By analyzing existing cross correlation between Centrifuge and DATA, you can compare the effects of market volatilities on Centrifuge and DATA and check how they will diversify away market risk if combined in the same portfolio for a given time horizon. You can also utilize pair trading strategies of matching a long position in Centrifuge with a short position of DATA. Check out your portfolio center. Please also check ongoing floating volatility patterns of Centrifuge and DATA.
Diversification Opportunities for Centrifuge and DATA
0.87 | Correlation Coefficient |
Very poor diversification
The 3 months correlation between Centrifuge and DATA is 0.87. Overlapping area represents the amount of risk that can be diversified away by holding Centrifuge and DATA in the same portfolio, assuming nothing else is changed. The correlation between historical prices or returns on DATA and Centrifuge is a relative statistical measure of the degree to which these equity instruments tend to move together. The correlation coefficient measures the extent to which returns on Centrifuge are associated (or correlated) with DATA. Values of the correlation coefficient range from -1 to +1, where. The correlation of zero (0) is possible when the price movement of DATA has no effect on the direction of Centrifuge i.e., Centrifuge and DATA go up and down completely randomly.
Pair Corralation between Centrifuge and DATA
Assuming the 90 days trading horizon Centrifuge is expected to generate 1.25 times less return on investment than DATA. In addition to that, Centrifuge is 1.02 times more volatile than DATA. It trades about 0.08 of its total potential returns per unit of risk. DATA is currently generating about 0.1 per unit of volatility. If you would invest 3.81 in DATA on September 1, 2024 and sell it today you would earn a total of 1.17 from holding DATA or generate 30.71% return on investment over 90 days.
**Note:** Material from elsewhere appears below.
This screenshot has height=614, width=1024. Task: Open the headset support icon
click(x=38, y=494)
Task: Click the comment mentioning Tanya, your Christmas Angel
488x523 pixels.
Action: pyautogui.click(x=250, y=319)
Time Period | 3 Months [change] |
Direction | Moves Together |
Strength | Strong |
Accuracy | 100.0% |
Values | Daily Returns |
Centrifuge vs. DATA
Performance |
Timeline |
Centrifuge |
DATA |
Centrifuge and DATA Volatility Contrast
Predicted Return Density |
Returns |
Pair Trading with Centrifuge and DATA
The main advantage of trading using opposite Centrifuge and DATA positions is that it hedges away some unsystematic risk. Because of two separate transactions, even if Centrifuge position performs unexpectedly, DATA can make up some of the losses. Pair trading also minimizes risk from directional movements in the market. For example, if an entire industry or sector drops because of unexpected headlines, the short position in DATA will offset losses from the drop in DATA's long position.The idea behind Centrifuge and DATA pairs trading is to make the combined position market-neutral, meaning the overall market's direction will not affect its win or loss (or potential downside or upside). This can be achieved by designing a pairs trade with two highly correlated stocks or equities that operate in a similar space or sector, making it possible to obtain profits through simple and relatively low-risk investment.Check out your portfolio center.Note that this page's information should be used as a complementary analysis to find the right mix of equity instruments to add to your existing portfolios or create a brand new portfolio. You can also try the Fundamentals Comparison module to compare fundamentals across multiple equities to find investing opportunities.